* Document segment:
That’s not for everyone. But you should make at least an occasional habit of looking beyond what airs on HBO, Showtime, the Spanish-language stations, and the various networks that show Premier Boxing Champions broadcasts. For while a massive amount of talent either comes from or comes to the United States, many more are competing elsewhere.
After all, Roman Gonzalez was one of the best in the world well before he fought on HBO. (And Gonzalez was a fixture in Japan, fighting there on nine occasions.)
One of his potential future opponents will be fighting in Japan. That’s just one more reason to watch — to get a better grasp of the characters and storylines that may come together, to see more of the puzzle pieces that make up the big picture.
That potential opponent for “El Chocolatito” is Naoya Inoue, a 115-pound titleholder who will defend his belt on Dec. 30 in Tokyo against Kohei Kono.
Inoue is a prodigy who challenged top opposition incredibly early in his career. In his fourth bout, he outpointed Ryoichi Taguchi, who has since gone on to capture a world title himself at junior flyweight. Two bouts later, Inoue — 5-0 at the time, and just four days away from his 21st birthday — took on titleholder Adrian Hernandez. Inoue knocked him out in six rounds.
That was a heck of a start. Two fights later, Inoue outdid himself by jumping from 108 to 115 pounds and taking on aging titleholder Omar Narvaez, whose only loss had come against Nonito Donaire. Inoue obliterated him in two rounds. He’s now made three defenses of that belt and is 11-0 with 9 KOs. He’s 23 years old and is seen by hardcore fight fans as one of the best in the world.
Kono is a decent foe, though nowhere near the level of the other top names at junior bantamweight. He won a world title in 2014 and lost it this past August to Luis Concepcion.
Inoue should get past him and then will need to wait for bigger things. Roman Gonzalez is in negotiations for a rematch with Carlos Cuadras. There’s also been a desire among boxing fans for Gonzalez to give a sequel to former flyweight titleholder Juan Francisco Estrada. Gonzalez vs. Inoue remains a viable, desirable third option.

* Dataset content:
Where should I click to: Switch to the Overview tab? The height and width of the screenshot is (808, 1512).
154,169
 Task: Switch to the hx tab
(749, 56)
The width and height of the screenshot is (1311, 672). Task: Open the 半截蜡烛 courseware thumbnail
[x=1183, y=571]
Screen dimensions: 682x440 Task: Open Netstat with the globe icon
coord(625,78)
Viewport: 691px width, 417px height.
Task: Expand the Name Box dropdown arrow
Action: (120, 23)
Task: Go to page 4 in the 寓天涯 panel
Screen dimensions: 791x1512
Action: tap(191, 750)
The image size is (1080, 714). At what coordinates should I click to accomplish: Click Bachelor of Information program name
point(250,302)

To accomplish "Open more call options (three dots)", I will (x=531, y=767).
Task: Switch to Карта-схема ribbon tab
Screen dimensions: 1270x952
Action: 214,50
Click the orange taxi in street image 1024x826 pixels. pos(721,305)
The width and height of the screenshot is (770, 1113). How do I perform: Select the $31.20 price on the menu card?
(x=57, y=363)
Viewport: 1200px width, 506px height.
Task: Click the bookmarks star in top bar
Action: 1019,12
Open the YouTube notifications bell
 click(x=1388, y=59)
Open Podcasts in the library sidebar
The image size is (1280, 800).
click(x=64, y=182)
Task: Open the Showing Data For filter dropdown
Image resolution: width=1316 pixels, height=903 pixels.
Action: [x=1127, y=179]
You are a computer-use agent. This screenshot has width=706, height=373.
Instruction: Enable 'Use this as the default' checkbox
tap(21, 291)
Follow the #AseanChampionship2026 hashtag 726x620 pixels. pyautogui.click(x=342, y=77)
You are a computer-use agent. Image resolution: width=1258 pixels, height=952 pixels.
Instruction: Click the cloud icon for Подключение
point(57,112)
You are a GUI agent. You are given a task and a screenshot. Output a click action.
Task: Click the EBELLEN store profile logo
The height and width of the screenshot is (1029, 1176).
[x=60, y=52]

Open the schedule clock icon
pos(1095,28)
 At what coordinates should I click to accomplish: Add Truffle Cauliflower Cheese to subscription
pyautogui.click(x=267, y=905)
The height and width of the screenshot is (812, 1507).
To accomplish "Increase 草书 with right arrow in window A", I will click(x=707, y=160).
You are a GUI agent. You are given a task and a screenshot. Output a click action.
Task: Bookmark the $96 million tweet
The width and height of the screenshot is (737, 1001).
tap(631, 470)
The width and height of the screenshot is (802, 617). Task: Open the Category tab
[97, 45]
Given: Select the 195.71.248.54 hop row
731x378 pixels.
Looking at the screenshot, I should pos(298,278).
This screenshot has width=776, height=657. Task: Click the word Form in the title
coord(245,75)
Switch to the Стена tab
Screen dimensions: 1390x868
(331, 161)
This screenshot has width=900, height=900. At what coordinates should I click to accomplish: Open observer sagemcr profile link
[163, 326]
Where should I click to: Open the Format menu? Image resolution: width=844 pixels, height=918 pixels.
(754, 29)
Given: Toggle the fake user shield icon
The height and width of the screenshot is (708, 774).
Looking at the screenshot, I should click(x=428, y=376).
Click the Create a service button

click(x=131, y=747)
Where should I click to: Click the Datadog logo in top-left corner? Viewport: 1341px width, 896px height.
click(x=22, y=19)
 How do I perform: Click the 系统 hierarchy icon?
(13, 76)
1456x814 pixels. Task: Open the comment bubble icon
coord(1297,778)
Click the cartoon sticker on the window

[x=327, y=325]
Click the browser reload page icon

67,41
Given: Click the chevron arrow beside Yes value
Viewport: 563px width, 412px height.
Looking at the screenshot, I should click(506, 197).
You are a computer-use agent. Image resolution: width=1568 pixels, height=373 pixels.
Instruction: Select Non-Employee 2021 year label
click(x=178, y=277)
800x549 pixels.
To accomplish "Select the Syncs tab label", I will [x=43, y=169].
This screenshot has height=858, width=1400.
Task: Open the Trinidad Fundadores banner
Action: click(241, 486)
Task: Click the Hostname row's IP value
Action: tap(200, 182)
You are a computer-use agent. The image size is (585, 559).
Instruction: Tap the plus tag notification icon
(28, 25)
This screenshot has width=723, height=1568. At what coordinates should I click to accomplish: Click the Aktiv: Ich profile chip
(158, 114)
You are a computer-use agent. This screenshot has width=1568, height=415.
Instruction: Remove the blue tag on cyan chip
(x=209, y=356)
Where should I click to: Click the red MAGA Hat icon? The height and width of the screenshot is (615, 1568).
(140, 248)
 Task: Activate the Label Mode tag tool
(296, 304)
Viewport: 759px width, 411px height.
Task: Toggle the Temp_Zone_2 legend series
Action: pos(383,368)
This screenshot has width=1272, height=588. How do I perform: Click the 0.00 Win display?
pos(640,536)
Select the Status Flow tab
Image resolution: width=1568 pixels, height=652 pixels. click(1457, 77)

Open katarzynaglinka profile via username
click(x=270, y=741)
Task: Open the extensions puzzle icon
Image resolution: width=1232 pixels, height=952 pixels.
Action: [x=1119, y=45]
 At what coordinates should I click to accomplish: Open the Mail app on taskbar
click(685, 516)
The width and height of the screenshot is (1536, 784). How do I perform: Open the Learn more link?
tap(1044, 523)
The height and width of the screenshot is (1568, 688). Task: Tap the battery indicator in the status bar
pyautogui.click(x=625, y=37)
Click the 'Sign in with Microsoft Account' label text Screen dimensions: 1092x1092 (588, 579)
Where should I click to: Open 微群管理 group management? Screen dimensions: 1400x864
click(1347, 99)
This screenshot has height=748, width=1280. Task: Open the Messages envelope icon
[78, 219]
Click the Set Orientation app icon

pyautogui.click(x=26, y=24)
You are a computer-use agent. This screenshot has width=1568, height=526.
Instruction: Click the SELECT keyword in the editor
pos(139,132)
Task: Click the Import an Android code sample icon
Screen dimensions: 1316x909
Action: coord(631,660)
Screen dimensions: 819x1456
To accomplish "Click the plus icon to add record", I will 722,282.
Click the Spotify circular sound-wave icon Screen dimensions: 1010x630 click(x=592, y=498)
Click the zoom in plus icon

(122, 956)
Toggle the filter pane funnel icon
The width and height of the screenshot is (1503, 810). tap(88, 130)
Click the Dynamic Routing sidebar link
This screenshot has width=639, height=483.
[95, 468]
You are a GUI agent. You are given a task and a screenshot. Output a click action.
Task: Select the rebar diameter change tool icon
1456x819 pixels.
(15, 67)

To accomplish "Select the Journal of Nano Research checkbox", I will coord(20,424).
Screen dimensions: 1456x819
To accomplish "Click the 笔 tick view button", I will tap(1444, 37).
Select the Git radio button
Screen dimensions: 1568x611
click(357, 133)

* Written exercise: Pick up the boxing piece on Naoya Inoue from where it stops, adding a few paragraphs.

* Reply to the exercise:
On the undercard of Inoue-Kono is someone who has faced Gonzalez — Akira Yaegashi.
Yaegashi is a three-division titleholder who got his start at 105 pounds. That’s why his name might be familiar, as it was at strawweight where Yaegashi won a cult classic over Pornsawan Porpramook in 2011. After losing his title to Kazuto Ioka, Yaegashi went up to 112 and dethroned lineal champion Toshiyuki Igarashi. He made three successful defenses before getting steamrolled by Gonzalez in 2014.
That led Yaegashi to move down to 108. He failed in his first attempt, getting knocked out by Pedro Guevara in a fight for a vacant title at the end of 2014. He got a second chance at the end of 2015, taking a wide decision over (and a belt from) Javier Mendoza. His second defense will come against Samartlek Kokietgym, who has five losses on his record, with the last defeat coming against Inoue about 27 months ago.
The winner of Yaegashi-Kokietgym may be keeping a close eye on a fight taking place the next day in the city Gifu — on a Dec. 31 card airing on tape delay in the United States on beIN Sports Espanol. Moises Fuentes and Kosei Tanaka will fight for a vacant title.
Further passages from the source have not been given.